Collected data entries:
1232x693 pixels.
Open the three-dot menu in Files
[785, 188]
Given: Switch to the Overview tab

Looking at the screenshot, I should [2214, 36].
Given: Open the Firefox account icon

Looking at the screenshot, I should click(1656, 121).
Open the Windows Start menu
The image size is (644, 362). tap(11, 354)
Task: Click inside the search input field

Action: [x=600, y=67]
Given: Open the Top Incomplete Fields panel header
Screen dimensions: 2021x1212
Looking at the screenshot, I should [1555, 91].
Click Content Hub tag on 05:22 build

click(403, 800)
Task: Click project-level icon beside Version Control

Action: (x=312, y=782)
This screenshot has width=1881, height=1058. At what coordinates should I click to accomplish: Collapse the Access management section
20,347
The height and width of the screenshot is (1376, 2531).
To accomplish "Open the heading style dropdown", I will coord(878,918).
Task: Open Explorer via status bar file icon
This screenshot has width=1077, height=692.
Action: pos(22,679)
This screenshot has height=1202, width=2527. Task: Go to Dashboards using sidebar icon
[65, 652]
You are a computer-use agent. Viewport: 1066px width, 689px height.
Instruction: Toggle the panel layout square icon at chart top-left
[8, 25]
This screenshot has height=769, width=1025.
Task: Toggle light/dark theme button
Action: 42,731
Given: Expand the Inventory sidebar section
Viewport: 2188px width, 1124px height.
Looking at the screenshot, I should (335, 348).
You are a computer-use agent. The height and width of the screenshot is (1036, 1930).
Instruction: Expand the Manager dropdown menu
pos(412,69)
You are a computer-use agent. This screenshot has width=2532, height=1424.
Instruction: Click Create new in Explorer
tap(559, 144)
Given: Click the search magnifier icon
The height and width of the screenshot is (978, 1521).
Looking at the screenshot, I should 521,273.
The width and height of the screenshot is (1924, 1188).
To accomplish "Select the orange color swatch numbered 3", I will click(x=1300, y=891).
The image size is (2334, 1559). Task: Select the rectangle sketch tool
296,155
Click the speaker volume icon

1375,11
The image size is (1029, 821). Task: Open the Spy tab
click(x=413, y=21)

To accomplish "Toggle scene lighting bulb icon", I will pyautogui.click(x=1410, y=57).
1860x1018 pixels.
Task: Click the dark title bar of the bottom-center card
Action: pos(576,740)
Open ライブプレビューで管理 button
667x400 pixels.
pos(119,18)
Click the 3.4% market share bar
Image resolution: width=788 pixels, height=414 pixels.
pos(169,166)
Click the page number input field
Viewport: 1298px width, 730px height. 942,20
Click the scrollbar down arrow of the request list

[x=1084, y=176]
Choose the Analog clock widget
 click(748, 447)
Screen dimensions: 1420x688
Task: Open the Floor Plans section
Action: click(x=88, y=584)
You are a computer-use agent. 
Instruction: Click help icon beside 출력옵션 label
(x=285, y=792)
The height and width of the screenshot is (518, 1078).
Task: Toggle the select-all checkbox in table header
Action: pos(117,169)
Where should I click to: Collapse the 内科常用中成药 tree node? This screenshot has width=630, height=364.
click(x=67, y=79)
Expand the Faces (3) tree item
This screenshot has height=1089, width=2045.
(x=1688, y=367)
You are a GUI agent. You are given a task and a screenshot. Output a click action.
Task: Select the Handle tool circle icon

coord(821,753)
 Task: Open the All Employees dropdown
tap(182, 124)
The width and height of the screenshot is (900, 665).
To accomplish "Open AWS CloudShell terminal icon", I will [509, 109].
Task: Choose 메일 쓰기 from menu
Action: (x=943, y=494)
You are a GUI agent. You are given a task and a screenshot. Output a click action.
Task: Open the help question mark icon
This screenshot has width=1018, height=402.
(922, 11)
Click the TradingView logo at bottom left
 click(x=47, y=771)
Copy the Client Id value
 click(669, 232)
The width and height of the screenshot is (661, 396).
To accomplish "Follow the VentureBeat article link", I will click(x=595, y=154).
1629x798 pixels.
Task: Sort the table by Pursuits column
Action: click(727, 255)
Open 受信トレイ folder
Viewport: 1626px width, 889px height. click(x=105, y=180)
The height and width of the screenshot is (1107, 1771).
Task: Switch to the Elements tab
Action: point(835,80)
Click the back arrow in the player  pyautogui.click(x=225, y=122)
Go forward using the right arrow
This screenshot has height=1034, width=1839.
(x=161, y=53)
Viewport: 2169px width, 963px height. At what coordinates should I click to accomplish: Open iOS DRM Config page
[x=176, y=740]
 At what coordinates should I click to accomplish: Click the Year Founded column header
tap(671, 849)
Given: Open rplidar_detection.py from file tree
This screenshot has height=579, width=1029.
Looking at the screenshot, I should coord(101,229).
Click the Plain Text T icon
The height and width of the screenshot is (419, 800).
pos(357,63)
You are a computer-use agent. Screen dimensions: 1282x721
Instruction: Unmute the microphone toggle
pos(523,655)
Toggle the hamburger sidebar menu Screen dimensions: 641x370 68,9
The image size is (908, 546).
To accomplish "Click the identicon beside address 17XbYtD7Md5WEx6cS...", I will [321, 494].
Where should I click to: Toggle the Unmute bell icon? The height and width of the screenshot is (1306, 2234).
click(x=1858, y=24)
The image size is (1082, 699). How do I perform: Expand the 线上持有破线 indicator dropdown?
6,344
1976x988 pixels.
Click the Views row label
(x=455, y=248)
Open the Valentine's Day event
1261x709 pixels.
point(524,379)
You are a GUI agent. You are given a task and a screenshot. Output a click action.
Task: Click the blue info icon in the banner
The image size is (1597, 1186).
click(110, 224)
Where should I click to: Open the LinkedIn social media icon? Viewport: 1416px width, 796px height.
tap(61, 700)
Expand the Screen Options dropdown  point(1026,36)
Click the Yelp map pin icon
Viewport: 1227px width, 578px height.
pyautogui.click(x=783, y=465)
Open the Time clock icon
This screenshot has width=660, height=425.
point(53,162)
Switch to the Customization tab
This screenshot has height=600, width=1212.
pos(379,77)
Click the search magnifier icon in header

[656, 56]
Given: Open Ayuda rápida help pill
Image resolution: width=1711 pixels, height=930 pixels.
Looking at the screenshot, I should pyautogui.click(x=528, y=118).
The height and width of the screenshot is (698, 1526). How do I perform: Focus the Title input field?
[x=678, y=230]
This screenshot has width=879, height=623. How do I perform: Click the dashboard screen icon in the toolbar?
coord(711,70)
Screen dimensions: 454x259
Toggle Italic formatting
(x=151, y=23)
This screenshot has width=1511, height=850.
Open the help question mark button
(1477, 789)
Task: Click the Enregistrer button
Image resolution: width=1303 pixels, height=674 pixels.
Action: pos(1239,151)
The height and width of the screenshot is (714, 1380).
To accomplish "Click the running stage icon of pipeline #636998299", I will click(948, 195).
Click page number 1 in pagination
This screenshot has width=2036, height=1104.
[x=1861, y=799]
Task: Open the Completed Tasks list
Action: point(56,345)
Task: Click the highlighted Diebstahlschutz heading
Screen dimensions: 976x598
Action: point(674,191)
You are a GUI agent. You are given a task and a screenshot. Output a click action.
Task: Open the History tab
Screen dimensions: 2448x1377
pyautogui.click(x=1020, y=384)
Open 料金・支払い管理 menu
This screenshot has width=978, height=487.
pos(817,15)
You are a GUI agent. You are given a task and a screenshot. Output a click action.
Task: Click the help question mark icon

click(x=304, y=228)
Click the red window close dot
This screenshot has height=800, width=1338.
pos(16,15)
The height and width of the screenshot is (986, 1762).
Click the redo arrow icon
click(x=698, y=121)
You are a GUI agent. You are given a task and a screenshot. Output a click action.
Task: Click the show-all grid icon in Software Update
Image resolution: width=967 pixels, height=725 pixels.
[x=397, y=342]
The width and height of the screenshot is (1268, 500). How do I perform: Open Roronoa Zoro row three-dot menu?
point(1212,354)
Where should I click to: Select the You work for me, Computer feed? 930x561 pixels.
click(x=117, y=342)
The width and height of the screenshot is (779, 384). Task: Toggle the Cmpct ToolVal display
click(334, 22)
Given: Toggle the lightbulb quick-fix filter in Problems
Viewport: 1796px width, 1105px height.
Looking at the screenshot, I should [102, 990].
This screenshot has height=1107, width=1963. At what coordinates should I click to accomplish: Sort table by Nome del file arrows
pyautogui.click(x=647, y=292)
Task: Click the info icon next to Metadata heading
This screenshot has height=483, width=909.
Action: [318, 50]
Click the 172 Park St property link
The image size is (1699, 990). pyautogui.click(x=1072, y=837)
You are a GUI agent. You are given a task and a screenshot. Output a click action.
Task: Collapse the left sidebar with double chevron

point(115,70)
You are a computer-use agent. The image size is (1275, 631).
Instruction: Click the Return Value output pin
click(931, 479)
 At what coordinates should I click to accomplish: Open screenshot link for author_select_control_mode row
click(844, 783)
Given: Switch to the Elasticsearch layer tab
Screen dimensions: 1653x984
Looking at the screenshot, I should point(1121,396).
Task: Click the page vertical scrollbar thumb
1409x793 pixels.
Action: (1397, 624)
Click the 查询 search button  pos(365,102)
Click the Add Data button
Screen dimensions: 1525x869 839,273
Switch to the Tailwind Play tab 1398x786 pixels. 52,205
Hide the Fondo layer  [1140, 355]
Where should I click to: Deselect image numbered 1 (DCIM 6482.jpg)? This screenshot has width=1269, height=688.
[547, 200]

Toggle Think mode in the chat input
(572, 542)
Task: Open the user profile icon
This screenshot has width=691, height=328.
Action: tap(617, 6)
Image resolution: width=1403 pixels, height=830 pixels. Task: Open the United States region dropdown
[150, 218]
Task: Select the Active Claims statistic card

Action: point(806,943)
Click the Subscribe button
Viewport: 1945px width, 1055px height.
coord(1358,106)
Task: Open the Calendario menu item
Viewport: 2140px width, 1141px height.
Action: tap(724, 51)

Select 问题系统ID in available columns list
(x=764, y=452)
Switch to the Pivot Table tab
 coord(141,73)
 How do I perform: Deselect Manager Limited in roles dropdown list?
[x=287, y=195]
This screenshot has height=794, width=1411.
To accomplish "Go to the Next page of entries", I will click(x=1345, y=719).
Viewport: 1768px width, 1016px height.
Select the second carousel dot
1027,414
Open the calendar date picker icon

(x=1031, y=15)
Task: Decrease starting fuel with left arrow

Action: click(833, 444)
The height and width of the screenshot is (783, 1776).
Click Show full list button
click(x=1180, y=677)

Required work: In the entries above, find the line holding "Click the back" and the line holding "Task: Click the blue info icon in the banner"; print both of them and every line between, exactly, and nothing else.

Exercise response:
Click the back arrow in the player  pyautogui.click(x=225, y=122)
Go forward using the right arrow
This screenshot has height=1034, width=1839.
(x=161, y=53)
Viewport: 2169px width, 963px height. At what coordinates should I click to accomplish: Open iOS DRM Config page
[x=176, y=740]
 At what coordinates should I click to accomplish: Click the Year Founded column header
tap(671, 849)
Given: Open rplidar_detection.py from file tree
This screenshot has height=579, width=1029.
Looking at the screenshot, I should coord(101,229).
Click the Plain Text T icon
The height and width of the screenshot is (419, 800).
pos(357,63)
You are a computer-use agent. Screen dimensions: 1282x721
Instruction: Unmute the microphone toggle
pos(523,655)
Toggle the hamburger sidebar menu Screen dimensions: 641x370 68,9
The image size is (908, 546).
To accomplish "Click the identicon beside address 17XbYtD7Md5WEx6cS...", I will [321, 494].
Where should I click to: Toggle the Unmute bell icon? The height and width of the screenshot is (1306, 2234).
click(x=1858, y=24)
The image size is (1082, 699). How do I perform: Expand the 线上持有破线 indicator dropdown?
6,344
1976x988 pixels.
Click the Views row label
(x=455, y=248)
Open the Valentine's Day event
1261x709 pixels.
point(524,379)
You are a GUI agent. You are given a task and a screenshot. Output a click action.
Task: Click the blue info icon in the banner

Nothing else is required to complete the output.